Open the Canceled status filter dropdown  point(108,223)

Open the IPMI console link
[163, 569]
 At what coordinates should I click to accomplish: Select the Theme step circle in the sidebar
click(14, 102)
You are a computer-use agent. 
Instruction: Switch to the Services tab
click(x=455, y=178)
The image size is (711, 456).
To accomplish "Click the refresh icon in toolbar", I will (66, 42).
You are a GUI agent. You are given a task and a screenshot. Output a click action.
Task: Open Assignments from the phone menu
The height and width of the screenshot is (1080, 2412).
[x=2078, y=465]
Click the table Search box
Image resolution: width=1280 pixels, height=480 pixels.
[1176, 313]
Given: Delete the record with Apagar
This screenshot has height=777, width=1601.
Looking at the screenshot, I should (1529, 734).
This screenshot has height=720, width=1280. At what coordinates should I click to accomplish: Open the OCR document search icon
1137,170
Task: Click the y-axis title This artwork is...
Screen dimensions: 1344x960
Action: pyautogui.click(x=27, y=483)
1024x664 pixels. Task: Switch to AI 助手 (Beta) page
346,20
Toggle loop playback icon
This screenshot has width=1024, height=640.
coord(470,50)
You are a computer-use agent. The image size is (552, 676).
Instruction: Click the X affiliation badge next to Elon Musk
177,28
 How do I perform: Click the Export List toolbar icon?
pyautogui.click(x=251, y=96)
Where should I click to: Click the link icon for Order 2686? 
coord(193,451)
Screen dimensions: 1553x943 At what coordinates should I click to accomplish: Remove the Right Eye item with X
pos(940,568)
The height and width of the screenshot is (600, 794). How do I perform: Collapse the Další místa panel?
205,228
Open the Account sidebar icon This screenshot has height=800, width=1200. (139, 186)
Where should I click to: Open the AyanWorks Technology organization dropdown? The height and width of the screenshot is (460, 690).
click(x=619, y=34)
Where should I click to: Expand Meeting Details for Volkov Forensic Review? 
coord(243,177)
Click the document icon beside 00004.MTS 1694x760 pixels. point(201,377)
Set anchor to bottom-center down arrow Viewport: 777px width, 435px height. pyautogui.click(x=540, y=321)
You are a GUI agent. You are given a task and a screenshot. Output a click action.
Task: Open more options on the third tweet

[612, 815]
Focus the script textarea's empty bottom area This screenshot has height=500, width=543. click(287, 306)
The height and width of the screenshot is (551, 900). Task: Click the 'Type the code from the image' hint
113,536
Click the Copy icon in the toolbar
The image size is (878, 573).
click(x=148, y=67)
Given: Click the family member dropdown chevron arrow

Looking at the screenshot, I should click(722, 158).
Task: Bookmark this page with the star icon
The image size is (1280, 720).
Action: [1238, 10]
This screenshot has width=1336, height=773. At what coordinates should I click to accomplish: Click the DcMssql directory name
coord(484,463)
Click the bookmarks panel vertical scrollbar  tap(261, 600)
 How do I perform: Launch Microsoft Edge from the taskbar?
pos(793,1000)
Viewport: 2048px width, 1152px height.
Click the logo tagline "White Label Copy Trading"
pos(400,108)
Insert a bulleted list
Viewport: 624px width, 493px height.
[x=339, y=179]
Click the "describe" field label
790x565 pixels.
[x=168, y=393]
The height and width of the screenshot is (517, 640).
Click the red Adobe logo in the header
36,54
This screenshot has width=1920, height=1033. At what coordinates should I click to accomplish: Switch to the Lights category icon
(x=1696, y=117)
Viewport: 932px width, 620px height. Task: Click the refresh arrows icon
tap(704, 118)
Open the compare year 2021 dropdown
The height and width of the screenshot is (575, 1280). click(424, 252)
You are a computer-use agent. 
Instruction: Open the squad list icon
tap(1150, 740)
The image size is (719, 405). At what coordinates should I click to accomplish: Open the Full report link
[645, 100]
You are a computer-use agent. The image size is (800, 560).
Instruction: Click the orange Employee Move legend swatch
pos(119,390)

* **What is needed**
Output the listing in full. Leave every line unchanged.

* **Exercise result**
Open the Canceled status filter dropdown  point(108,223)

Open the IPMI console link
[163, 569]
 At what coordinates should I click to accomplish: Select the Theme step circle in the sidebar
click(14, 102)
You are a computer-use agent. 
Instruction: Switch to the Services tab
click(x=455, y=178)
The image size is (711, 456).
To accomplish "Click the refresh icon in toolbar", I will (66, 42).
You are a GUI agent. You are given a task and a screenshot. Output a click action.
Task: Open Assignments from the phone menu
The height and width of the screenshot is (1080, 2412).
[x=2078, y=465]
Click the table Search box
Image resolution: width=1280 pixels, height=480 pixels.
[1176, 313]
Given: Delete the record with Apagar
This screenshot has height=777, width=1601.
Looking at the screenshot, I should (1529, 734).
This screenshot has height=720, width=1280. At what coordinates should I click to accomplish: Open the OCR document search icon
1137,170
Task: Click the y-axis title This artwork is...
Screen dimensions: 1344x960
Action: pyautogui.click(x=27, y=483)
1024x664 pixels. Task: Switch to AI 助手 (Beta) page
346,20
Toggle loop playback icon
This screenshot has width=1024, height=640.
coord(470,50)
You are a computer-use agent. The image size is (552, 676).
Instruction: Click the X affiliation badge next to Elon Musk
177,28
 How do I perform: Click the Export List toolbar icon?
pyautogui.click(x=251, y=96)
Where should I click to: Click the link icon for Order 2686? 
coord(193,451)
Screen dimensions: 1553x943 At what coordinates should I click to accomplish: Remove the Right Eye item with X
pos(940,568)
The height and width of the screenshot is (600, 794). How do I perform: Collapse the Další místa panel?
205,228
Open the Account sidebar icon This screenshot has height=800, width=1200. (139, 186)
Where should I click to: Open the AyanWorks Technology organization dropdown? The height and width of the screenshot is (460, 690).
click(x=619, y=34)
Where should I click to: Expand Meeting Details for Volkov Forensic Review? 
coord(243,177)
Click the document icon beside 00004.MTS 1694x760 pixels. point(201,377)
Set anchor to bottom-center down arrow Viewport: 777px width, 435px height. pyautogui.click(x=540, y=321)
You are a GUI agent. You are given a task and a screenshot. Output a click action.
Task: Open more options on the third tweet

[612, 815]
Focus the script textarea's empty bottom area This screenshot has height=500, width=543. click(287, 306)
The height and width of the screenshot is (551, 900). Task: Click the 'Type the code from the image' hint
113,536
Click the Copy icon in the toolbar
The image size is (878, 573).
click(x=148, y=67)
Given: Click the family member dropdown chevron arrow

Looking at the screenshot, I should click(722, 158).
Task: Bookmark this page with the star icon
The image size is (1280, 720).
Action: [1238, 10]
This screenshot has width=1336, height=773. At what coordinates should I click to accomplish: Click the DcMssql directory name
coord(484,463)
Click the bookmarks panel vertical scrollbar  tap(261, 600)
 How do I perform: Launch Microsoft Edge from the taskbar?
pos(793,1000)
Viewport: 2048px width, 1152px height.
Click the logo tagline "White Label Copy Trading"
pos(400,108)
Insert a bulleted list
Viewport: 624px width, 493px height.
[x=339, y=179]
Click the "describe" field label
790x565 pixels.
[x=168, y=393]
The height and width of the screenshot is (517, 640).
Click the red Adobe logo in the header
36,54
This screenshot has width=1920, height=1033. At what coordinates should I click to accomplish: Switch to the Lights category icon
(x=1696, y=117)
Viewport: 932px width, 620px height. Task: Click the refresh arrows icon
tap(704, 118)
Open the compare year 2021 dropdown
The height and width of the screenshot is (575, 1280). click(424, 252)
You are a computer-use agent. 
Instruction: Open the squad list icon
tap(1150, 740)
The image size is (719, 405). At what coordinates should I click to accomplish: Open the Full report link
[645, 100]
You are a computer-use agent. The image size is (800, 560).
Instruction: Click the orange Employee Move legend swatch
pos(119,390)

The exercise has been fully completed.